The news that an otherwise healthy woman in her 30s has died from Covid-19 is an alarming sign of the risks attached to the Delta strain. It isn’t just a virus to be feared by the elderly or the sick. To be sure, neither were earlier Covid-19 strains, but Delta has driven that point home. And its significantly higher levels of contagion are even more alarming.
There are now serious question marks over whether it can be brought under control at all in Sydney. If it can’t be, the end of lockdowns requires vaccination rates to hit levels that can allowed the unsuppressed virus to be let loose.
What does that look like?
For a start it could be a long way off over the horizon, especially if supplies in other states aren’t redirected to Sydney. In my interview with the PM last night on Network 10 he made it abundantly clear that won’t be happening. Readers can agree or disagree with that decision.

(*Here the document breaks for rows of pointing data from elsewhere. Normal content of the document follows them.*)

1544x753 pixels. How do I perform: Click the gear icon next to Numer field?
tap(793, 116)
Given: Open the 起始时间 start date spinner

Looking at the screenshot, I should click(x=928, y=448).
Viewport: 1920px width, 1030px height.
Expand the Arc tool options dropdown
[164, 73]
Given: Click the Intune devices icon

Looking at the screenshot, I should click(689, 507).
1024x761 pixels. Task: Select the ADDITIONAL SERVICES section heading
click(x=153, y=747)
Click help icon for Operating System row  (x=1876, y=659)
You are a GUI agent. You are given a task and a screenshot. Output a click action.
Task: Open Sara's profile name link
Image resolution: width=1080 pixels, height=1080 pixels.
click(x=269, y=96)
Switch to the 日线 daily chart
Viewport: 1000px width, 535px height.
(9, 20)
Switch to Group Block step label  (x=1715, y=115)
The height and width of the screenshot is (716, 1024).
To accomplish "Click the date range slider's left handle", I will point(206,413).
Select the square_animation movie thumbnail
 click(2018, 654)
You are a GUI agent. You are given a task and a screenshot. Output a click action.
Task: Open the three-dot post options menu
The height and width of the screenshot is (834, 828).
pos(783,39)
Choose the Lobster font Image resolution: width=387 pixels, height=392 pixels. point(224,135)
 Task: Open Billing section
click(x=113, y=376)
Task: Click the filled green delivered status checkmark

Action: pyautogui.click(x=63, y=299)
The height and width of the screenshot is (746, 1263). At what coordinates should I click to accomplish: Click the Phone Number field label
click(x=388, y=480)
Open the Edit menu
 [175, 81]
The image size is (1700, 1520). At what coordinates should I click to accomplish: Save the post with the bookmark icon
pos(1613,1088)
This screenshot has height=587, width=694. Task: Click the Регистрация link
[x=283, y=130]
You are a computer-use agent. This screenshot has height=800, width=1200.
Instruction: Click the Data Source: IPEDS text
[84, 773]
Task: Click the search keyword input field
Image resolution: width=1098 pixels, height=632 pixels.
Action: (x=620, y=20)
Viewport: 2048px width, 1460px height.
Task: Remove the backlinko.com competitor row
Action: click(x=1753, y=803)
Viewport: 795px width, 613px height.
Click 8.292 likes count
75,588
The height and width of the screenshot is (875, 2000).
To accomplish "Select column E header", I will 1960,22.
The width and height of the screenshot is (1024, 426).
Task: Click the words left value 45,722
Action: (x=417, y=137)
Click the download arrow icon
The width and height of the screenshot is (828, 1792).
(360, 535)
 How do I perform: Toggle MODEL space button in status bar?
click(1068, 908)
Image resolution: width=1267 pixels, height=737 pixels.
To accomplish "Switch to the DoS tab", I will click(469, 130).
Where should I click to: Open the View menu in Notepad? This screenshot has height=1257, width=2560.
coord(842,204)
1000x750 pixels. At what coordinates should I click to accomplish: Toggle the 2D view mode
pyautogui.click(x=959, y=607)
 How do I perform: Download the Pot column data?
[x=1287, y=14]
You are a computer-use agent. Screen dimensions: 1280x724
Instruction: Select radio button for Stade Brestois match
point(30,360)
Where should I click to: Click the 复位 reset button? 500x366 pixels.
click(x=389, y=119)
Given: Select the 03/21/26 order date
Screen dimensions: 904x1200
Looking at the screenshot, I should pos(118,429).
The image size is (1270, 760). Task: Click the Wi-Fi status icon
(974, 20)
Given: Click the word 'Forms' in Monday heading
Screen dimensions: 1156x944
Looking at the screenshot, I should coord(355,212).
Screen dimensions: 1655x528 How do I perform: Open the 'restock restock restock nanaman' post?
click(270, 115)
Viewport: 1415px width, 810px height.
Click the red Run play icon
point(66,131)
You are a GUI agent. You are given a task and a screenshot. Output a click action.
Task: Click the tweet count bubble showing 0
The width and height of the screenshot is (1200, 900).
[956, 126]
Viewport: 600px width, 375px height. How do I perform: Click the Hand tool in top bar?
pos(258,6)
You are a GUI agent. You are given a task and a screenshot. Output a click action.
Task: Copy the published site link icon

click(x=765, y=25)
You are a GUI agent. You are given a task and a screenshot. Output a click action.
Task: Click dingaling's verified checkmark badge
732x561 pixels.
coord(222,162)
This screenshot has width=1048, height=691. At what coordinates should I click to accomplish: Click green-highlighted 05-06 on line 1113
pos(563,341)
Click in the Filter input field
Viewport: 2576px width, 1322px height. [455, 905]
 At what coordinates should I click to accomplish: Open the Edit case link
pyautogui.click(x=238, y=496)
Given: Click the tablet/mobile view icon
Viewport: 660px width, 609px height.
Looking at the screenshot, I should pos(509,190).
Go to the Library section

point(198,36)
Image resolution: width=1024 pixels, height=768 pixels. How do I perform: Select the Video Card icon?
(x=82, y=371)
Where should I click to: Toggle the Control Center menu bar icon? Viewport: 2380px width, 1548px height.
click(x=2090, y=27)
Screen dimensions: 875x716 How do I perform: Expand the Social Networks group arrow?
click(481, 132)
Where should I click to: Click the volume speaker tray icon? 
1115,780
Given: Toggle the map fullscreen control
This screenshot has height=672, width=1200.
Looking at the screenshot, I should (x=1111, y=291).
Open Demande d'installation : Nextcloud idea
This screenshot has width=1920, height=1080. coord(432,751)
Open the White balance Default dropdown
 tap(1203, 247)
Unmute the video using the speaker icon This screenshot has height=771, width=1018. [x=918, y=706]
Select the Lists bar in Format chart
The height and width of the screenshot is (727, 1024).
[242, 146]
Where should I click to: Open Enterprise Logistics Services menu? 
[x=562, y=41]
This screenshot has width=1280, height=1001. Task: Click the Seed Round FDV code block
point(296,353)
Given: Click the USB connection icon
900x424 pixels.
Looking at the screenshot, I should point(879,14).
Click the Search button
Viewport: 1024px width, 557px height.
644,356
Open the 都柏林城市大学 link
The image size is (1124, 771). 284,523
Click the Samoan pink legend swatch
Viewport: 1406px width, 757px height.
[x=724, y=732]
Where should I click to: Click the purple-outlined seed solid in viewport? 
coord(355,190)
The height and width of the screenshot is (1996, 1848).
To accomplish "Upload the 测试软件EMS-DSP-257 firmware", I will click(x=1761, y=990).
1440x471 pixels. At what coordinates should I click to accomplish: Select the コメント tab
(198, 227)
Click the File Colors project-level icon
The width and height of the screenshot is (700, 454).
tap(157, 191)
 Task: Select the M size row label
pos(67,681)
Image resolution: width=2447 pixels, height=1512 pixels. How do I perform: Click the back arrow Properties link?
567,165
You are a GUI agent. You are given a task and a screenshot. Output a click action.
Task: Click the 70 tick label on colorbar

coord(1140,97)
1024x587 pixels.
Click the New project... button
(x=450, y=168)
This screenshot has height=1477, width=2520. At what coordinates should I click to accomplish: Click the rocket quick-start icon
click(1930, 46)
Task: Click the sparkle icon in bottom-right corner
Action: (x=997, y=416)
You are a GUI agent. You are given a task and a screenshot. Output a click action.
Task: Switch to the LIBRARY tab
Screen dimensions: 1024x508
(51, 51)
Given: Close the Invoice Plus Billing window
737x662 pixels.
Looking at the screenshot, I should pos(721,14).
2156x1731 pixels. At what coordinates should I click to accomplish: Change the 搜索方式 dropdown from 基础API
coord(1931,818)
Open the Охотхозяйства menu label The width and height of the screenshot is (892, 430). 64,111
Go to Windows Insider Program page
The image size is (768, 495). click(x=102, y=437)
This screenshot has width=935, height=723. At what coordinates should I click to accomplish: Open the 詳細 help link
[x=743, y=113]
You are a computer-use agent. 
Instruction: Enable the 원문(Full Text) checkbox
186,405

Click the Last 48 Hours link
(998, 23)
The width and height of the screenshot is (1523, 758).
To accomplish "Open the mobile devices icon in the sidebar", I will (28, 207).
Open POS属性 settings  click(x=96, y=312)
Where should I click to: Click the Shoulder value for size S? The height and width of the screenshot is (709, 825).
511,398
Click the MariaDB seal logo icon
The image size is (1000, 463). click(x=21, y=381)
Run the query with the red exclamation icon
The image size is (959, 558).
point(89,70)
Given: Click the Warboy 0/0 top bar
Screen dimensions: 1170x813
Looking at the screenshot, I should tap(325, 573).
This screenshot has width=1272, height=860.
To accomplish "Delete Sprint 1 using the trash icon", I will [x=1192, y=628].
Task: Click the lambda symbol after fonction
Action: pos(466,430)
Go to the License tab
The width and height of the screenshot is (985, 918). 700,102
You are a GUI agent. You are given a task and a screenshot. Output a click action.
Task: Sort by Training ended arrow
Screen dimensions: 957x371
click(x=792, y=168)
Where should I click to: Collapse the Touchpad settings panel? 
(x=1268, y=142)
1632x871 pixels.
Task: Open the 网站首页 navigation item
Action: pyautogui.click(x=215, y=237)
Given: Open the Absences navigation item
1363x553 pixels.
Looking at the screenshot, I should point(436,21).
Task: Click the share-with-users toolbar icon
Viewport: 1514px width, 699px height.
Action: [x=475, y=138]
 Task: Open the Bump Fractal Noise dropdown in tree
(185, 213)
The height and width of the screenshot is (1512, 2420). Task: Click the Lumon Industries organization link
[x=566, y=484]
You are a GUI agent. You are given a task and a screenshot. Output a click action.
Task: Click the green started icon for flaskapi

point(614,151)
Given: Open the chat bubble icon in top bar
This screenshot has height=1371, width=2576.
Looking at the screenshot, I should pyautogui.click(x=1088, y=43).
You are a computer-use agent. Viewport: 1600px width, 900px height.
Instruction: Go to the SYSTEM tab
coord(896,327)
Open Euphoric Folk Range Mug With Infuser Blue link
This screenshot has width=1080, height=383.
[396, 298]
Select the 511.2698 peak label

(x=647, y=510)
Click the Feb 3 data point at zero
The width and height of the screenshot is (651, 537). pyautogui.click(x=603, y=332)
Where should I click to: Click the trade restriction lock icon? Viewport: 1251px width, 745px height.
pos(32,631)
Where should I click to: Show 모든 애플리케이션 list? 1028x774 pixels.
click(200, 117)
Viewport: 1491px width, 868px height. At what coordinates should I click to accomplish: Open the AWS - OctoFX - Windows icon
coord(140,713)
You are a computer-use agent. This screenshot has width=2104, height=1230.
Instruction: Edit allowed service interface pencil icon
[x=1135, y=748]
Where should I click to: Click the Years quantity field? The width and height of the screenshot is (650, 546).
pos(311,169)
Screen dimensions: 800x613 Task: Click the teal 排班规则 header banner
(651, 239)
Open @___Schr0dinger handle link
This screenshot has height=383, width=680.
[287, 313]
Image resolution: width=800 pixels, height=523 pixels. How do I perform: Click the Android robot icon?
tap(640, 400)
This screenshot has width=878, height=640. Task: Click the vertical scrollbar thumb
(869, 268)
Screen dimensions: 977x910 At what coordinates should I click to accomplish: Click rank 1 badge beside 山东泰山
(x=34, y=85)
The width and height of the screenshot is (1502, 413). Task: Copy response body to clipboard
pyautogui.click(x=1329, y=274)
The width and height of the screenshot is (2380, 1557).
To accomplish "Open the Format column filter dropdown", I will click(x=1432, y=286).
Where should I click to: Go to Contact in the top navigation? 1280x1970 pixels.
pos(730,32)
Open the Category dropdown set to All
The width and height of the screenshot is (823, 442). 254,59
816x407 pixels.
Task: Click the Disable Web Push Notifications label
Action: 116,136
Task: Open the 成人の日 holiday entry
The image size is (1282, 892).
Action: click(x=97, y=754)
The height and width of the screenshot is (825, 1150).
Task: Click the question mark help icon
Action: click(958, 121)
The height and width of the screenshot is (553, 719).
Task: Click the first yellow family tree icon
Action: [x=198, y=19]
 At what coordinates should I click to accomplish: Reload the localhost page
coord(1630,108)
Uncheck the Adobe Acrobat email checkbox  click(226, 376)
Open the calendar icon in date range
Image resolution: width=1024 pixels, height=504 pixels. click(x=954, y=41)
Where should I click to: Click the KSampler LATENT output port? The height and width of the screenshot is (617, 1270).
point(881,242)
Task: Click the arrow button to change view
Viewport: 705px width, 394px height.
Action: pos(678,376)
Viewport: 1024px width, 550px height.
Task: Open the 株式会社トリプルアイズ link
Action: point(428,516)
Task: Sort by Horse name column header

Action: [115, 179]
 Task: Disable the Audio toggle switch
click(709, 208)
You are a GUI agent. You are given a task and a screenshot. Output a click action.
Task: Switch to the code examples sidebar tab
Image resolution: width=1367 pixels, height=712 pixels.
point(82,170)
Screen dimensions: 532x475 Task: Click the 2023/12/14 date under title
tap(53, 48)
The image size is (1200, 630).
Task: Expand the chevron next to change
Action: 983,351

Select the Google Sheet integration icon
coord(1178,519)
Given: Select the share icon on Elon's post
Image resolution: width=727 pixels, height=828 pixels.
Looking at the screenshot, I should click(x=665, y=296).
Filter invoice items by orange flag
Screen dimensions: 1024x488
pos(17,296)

Even if supplies were to be redirected, anyone finally getting vaccinations would need to wait the mandatory time it takes to have protections before lockdowns could lift. Putting them in the same mind set I’m in now, about to have my second jab, but many weeks from now.
Plus, even if Sydney got the lions share of the rollout earlier than other states so it could open up, those other states would therefore face delays, meaning that they would need to nail their borders firmly shut for longer, lest the virus got into their unvaccinated communities. This was one of the points Scott Morrison fell back on under questioning last night.
So where does all of this leave us? Nervous, apprehensive, worried about the future and the plethora of options for outcomes, none of which are particularly good or comforting.
I guess that’s why its called a pandemic. Pandemics throughout history haven’t been anything but awful. And compared to almost everywhere else in the world, ours has been a cakewalk.
Peter van Onselen is a professor of politics and public policy at the University of Western Australia and Griffith University.